Gregory Luke, a Los Angeles attorney representing Kunde, suggested that the short timetable to decide this issue—sample ballots went to the printers April 16—didn't help.
“With great respect to the Superior Court, I think it's very difficult not to understand that this is taxpayer-subsidized, partisan electoral speech,” Luke said.
Seiler noted that the local GOP will be billed for the estimated $23,000 cost to print the letter in four languages (local ballots are available in English, Spanish, Filipino and Vietnamese, she said) and that the addition of the page didn't increase the cost of postage.
“The judge said that there was no evidence of a subsidy because, as far as we're concerned, the party's paying all the direct costs,” Seiler explained.
Not so, Luke argued. “We taxpayers pay for these mailers to go out. The issue is whether there is a subsidy that is paid for by taxpayers for this speech, and that's unquestionably so,” he said. “Whether there's an actual marginal cost is simply not the issue. This is going out in 300,000 sample ballots!”
If the GOP were to send out the same letter in the form of, say, a slate mailer (as local Democratic Party Chairman Jess Durfee described it), the postal charges alone would at least quadruple the cost, based on bulk-mail rates commonly used in political campaigns.
“They have every right to endorse, but they can't do it on the public dime,” Luke argued. “That's what slate mailers are for.”
Durfee agreed. “If they had been charged postage, I'd have less concern. Even though the registrar of voters says, ‘Oh, it didn't add anything to the postage cost,' that's not the point. The government mails out lots of things, but they never mail partisan material and foot the tab for it.”

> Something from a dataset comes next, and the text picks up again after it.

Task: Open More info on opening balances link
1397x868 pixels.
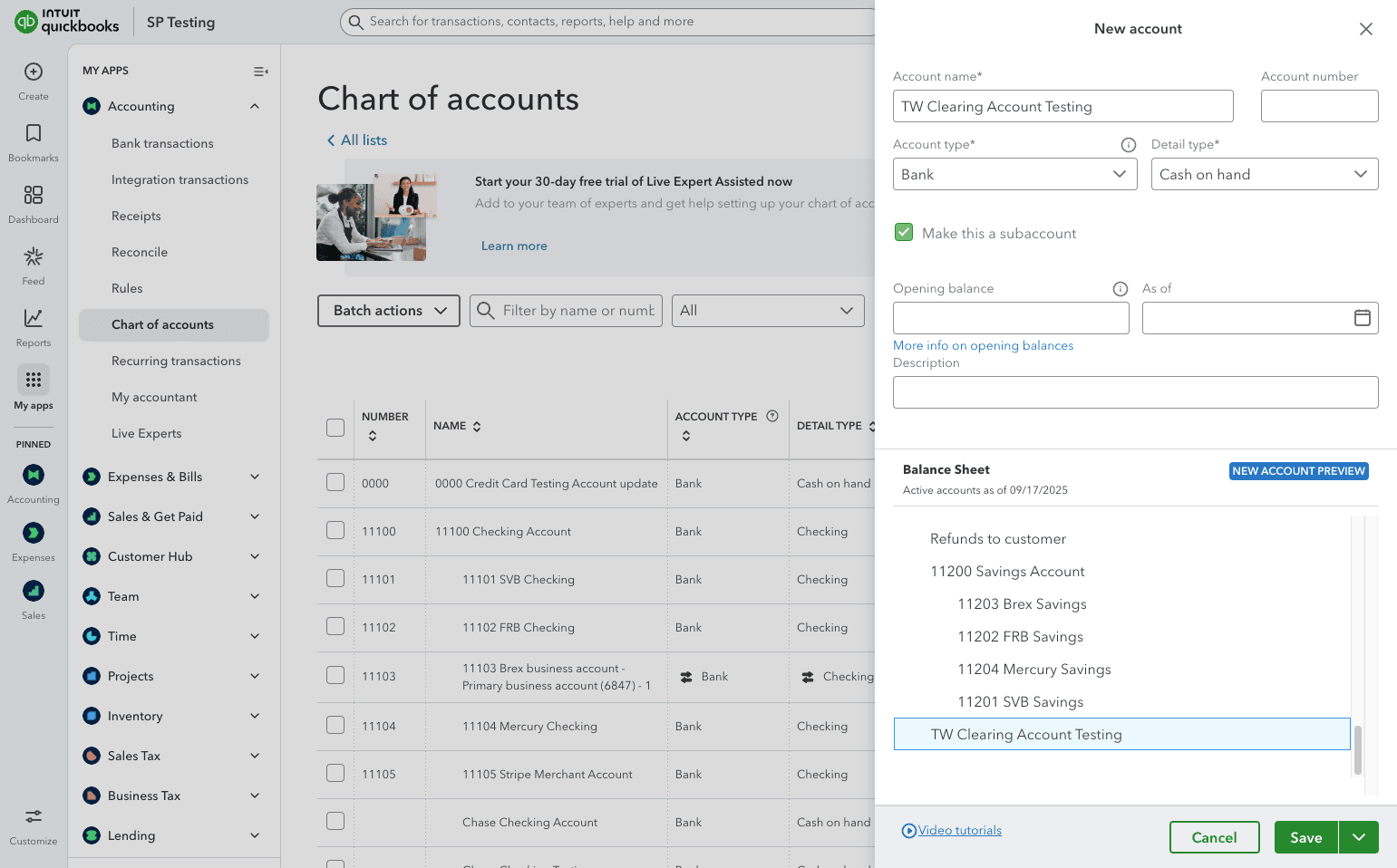Action: tap(983, 345)
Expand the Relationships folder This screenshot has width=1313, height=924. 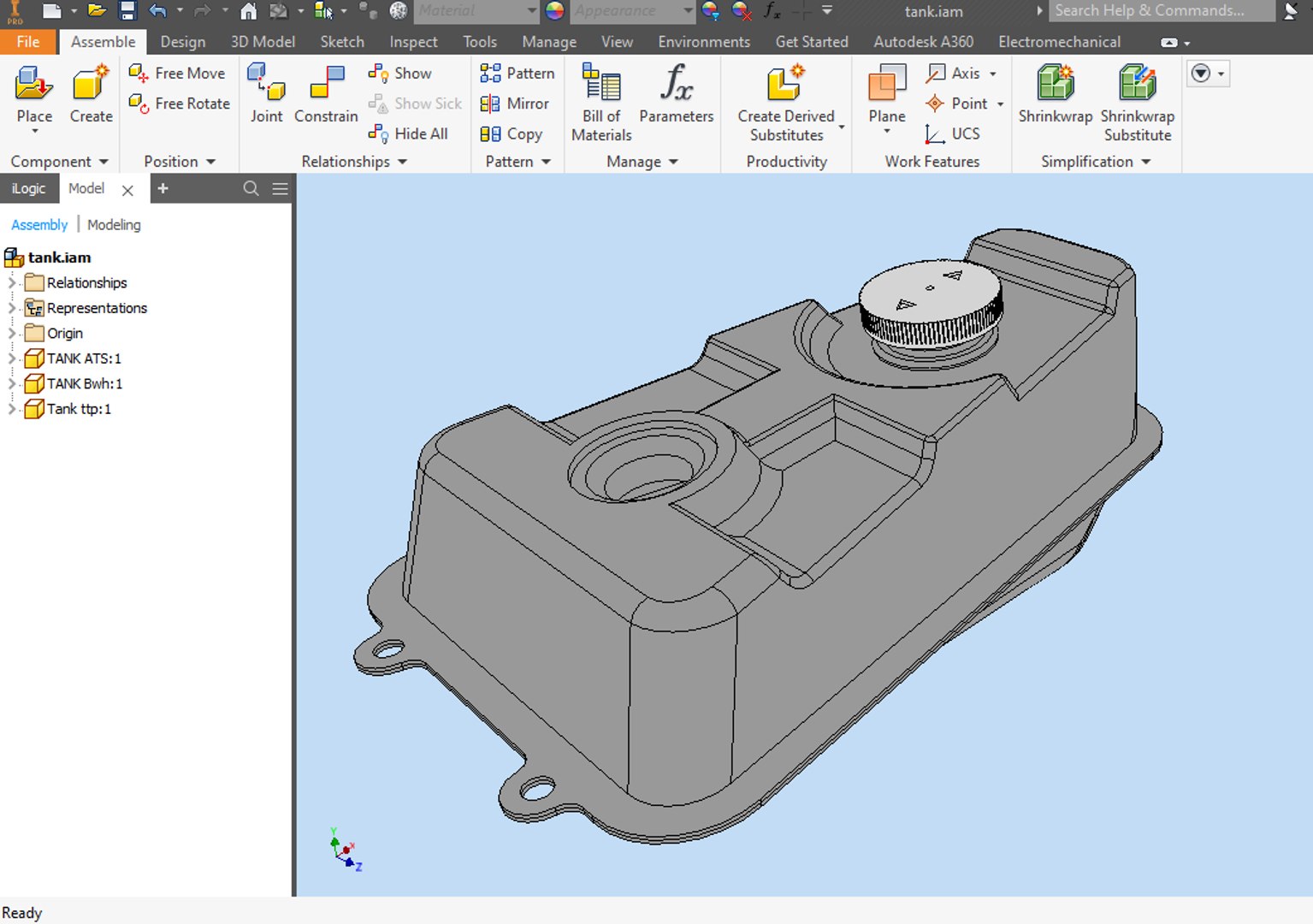pos(12,282)
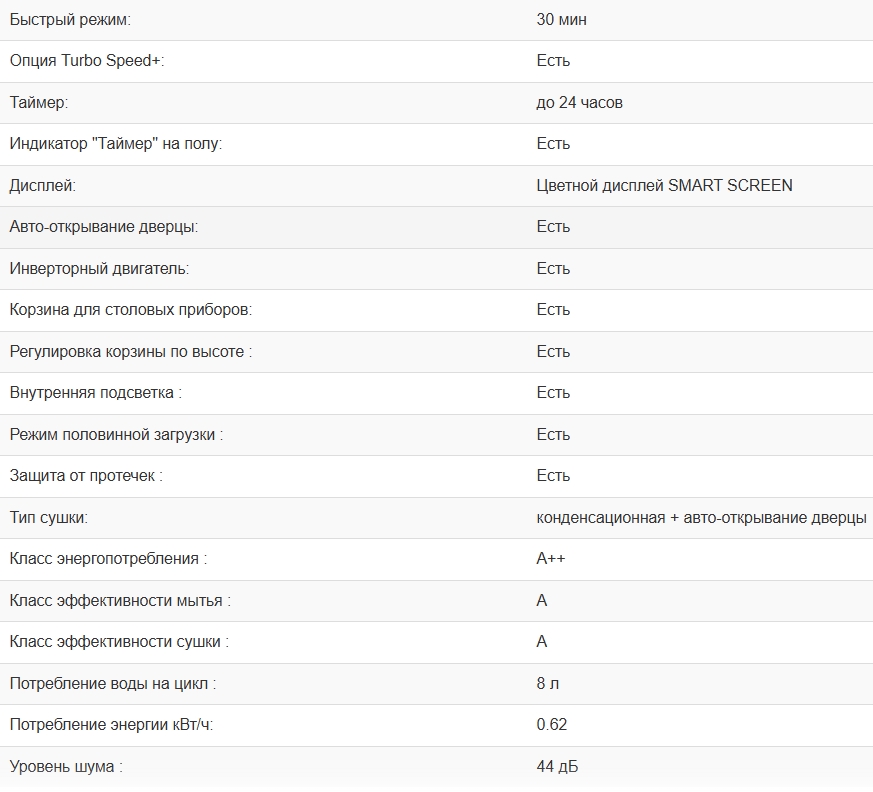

Sour grapes, Krvaric countered. “Face it, the local Dems blew it,” he wrote in an e-mail. “No amount of whining about this or that from Jess Durfee will make that fact go away.”
Responded Durfee: “It's amazing that the Republicans went to such measures to find a little loophole. Actually, if I had known about it, I would have called upon my [state] legislator to fix it. I think it's a highly inappropriate use of the sample ballot, and here they're patting themselves on the back.”
Meanwhile, up in Santa Clara County—home to Silicon Valley—GOP leaders, emboldened by the court decision here, were heading to court this week to challenge the county's decision to prohibit them from listing the names of endorsed candidates in a similar solicitation letter.
As in San Diego, the endorsements occurred in non-partisan races. Orry Korb, assistant county counsel in Santa Clara, said the Elections Code also prohibits candidates in non-partisan races from indicating in their ballot statements their political affiliations.
“Thus, it should not be allowed as part of that solicitation. We understand that a judge reached a different conclusion in San Diego,” Korb said. “But he's only one judge and that's not a precedent.”
At least one candidate who's endorsed in the GOP letter didn't seem burdened by the legal debate.
“I love it!” said Scott Barnett, who's challenging incumbent John de Beck for a seat on the San Diego Unified School District's Board of Education. “Free speech, baby! I mean, there's no better mail piece that you could have.”